» **ACTIVITY**: Exactly as they appear, write the lines from the one containing "Task: Toggle the 日历 calendar list button" to the final line of the entries, leaving pictures out.

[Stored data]
----

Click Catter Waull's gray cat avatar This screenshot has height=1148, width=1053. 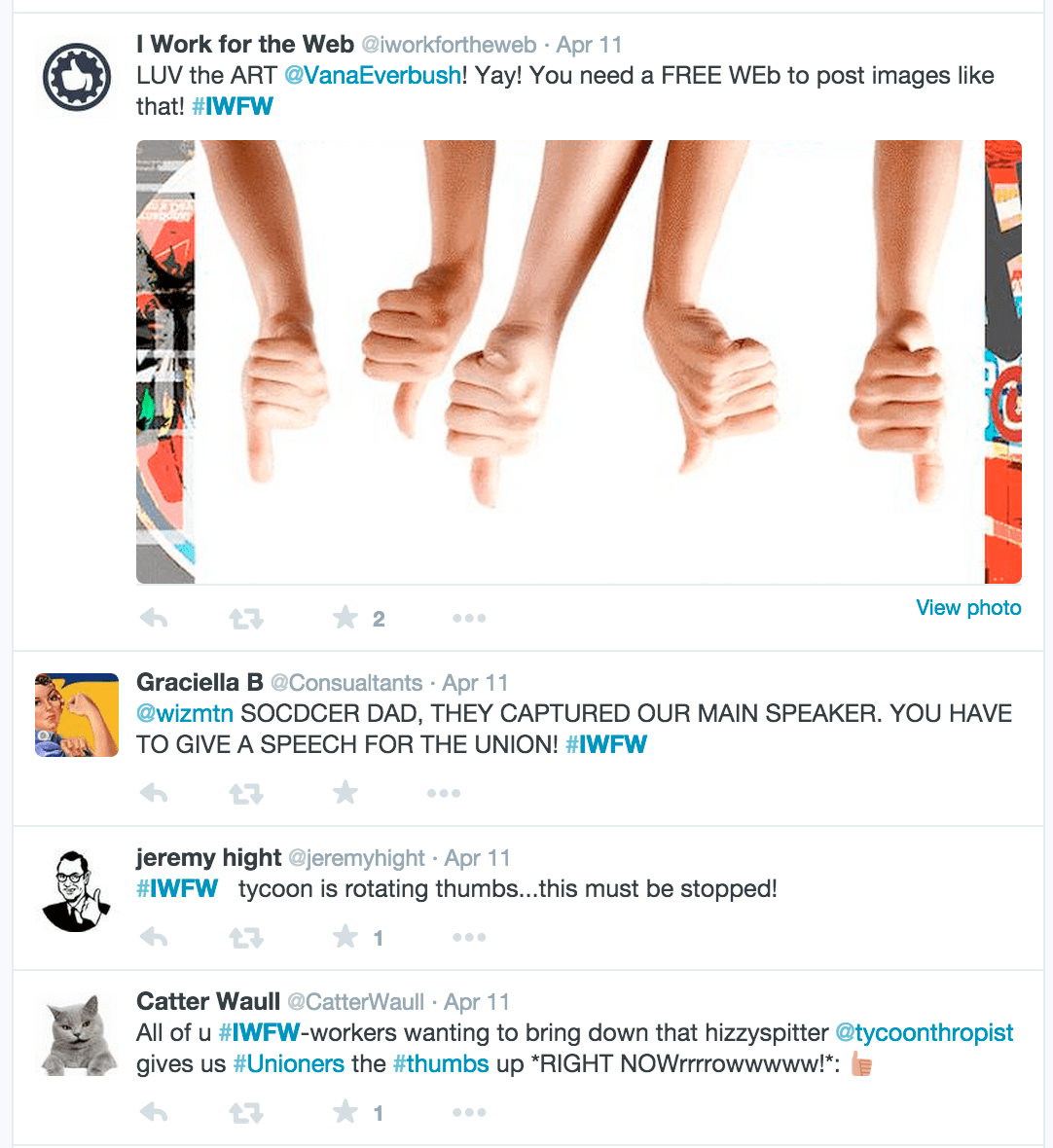click(77, 1034)
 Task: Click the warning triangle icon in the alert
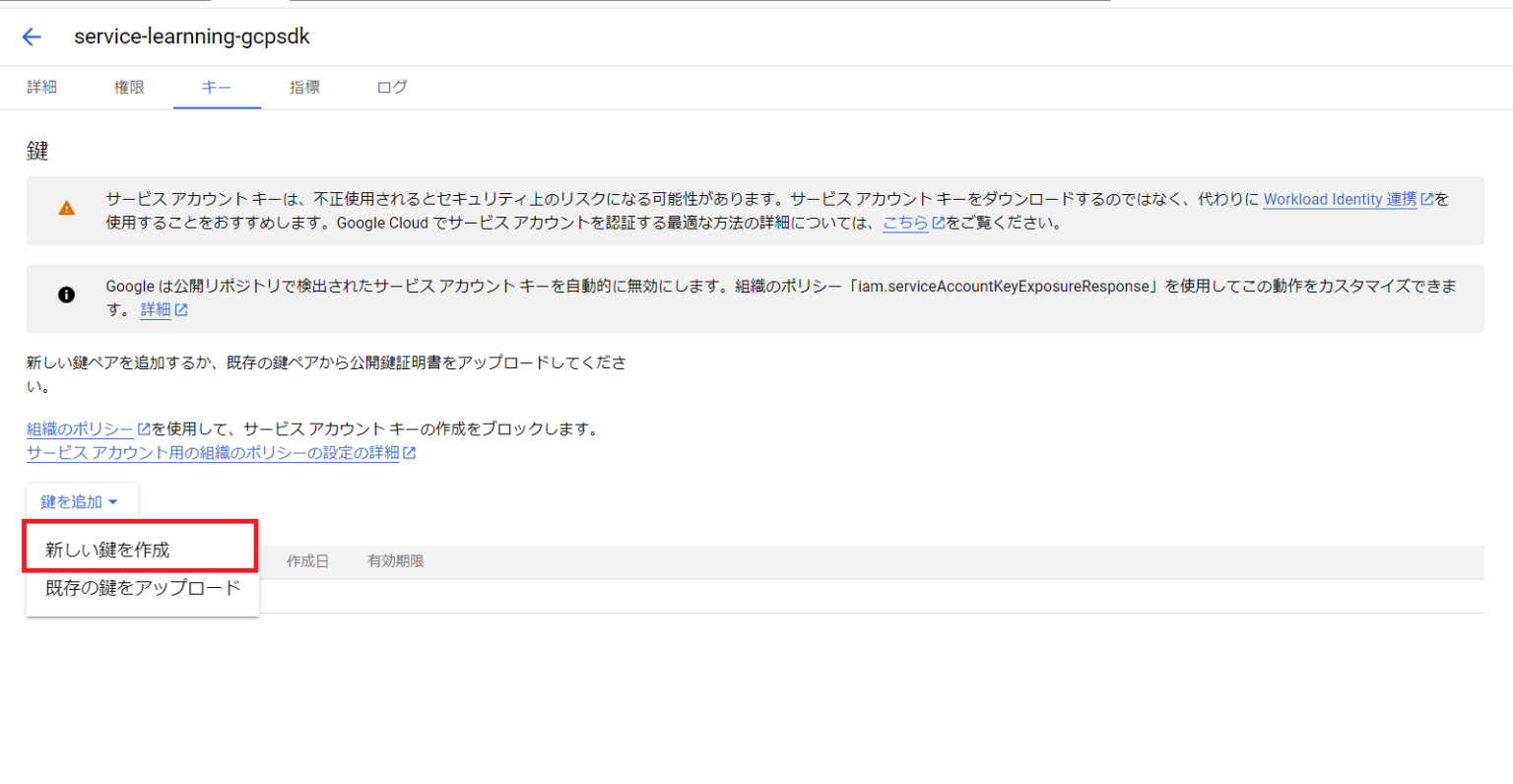(x=67, y=210)
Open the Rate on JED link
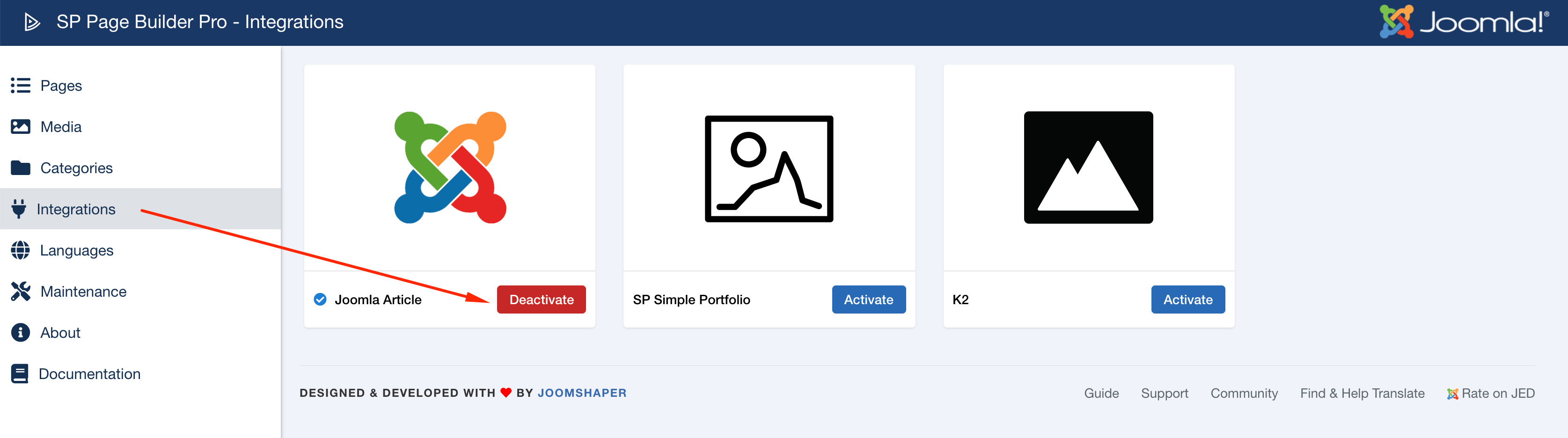The width and height of the screenshot is (1568, 438). (1497, 394)
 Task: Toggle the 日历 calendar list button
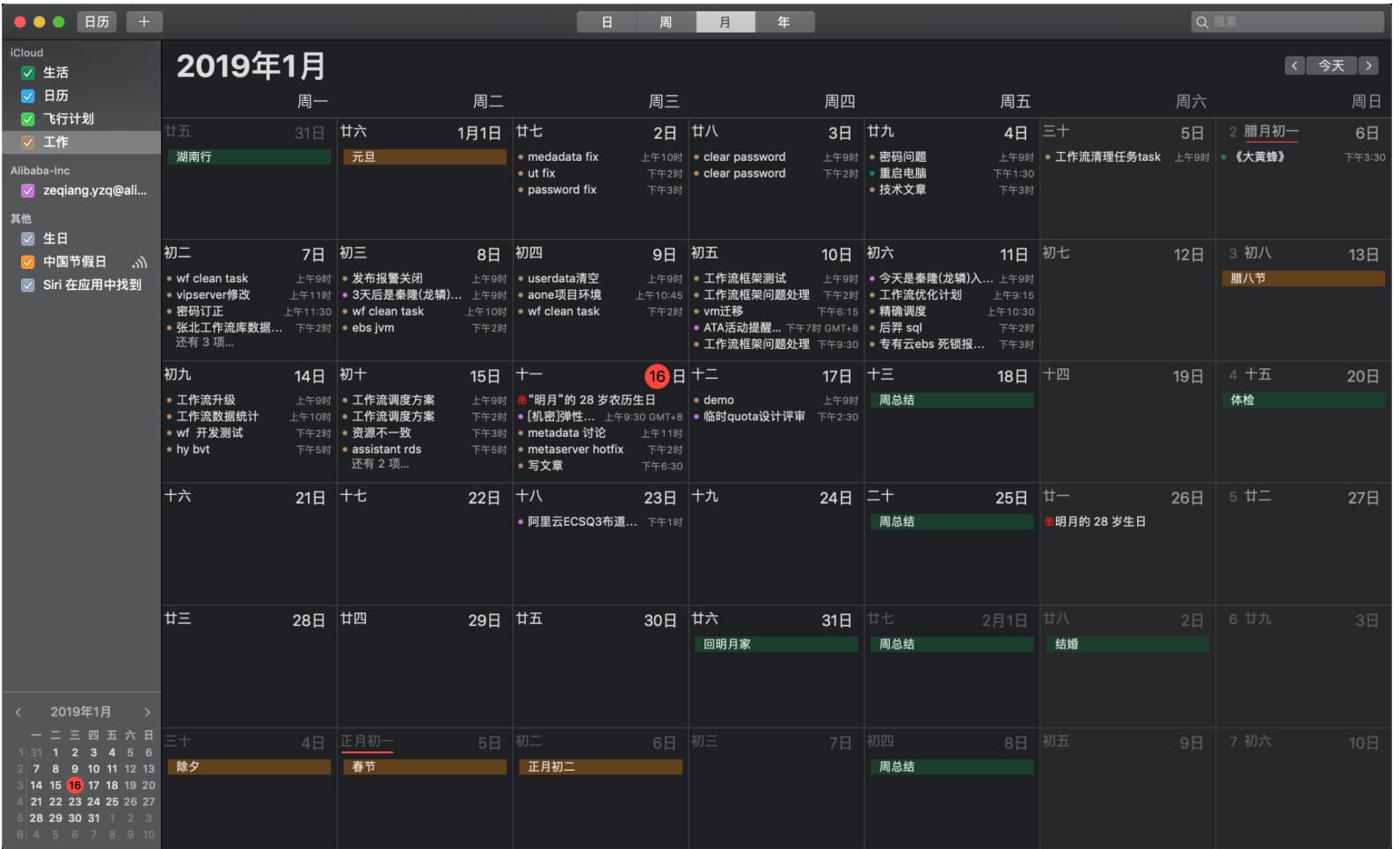click(x=97, y=22)
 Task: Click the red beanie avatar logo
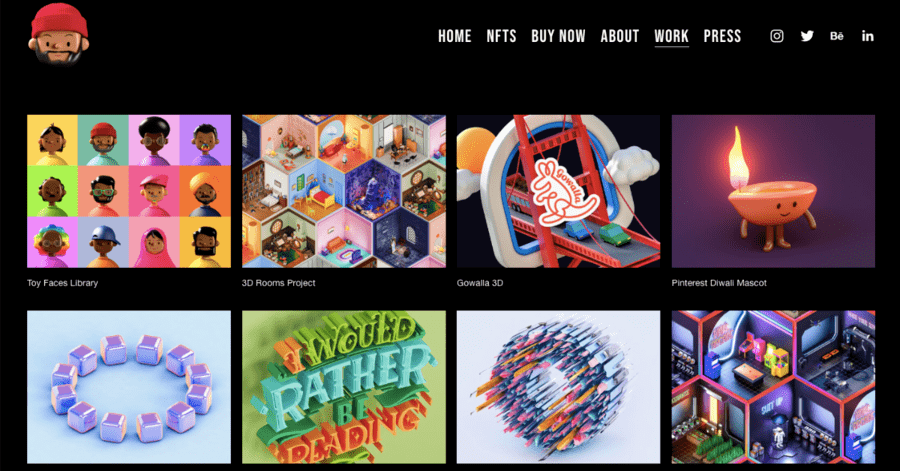59,34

----

» **TASK RESULT**:
 Task: Toggle the 日历 calendar list button
click(x=97, y=22)
 Task: Click the red beanie avatar logo
59,34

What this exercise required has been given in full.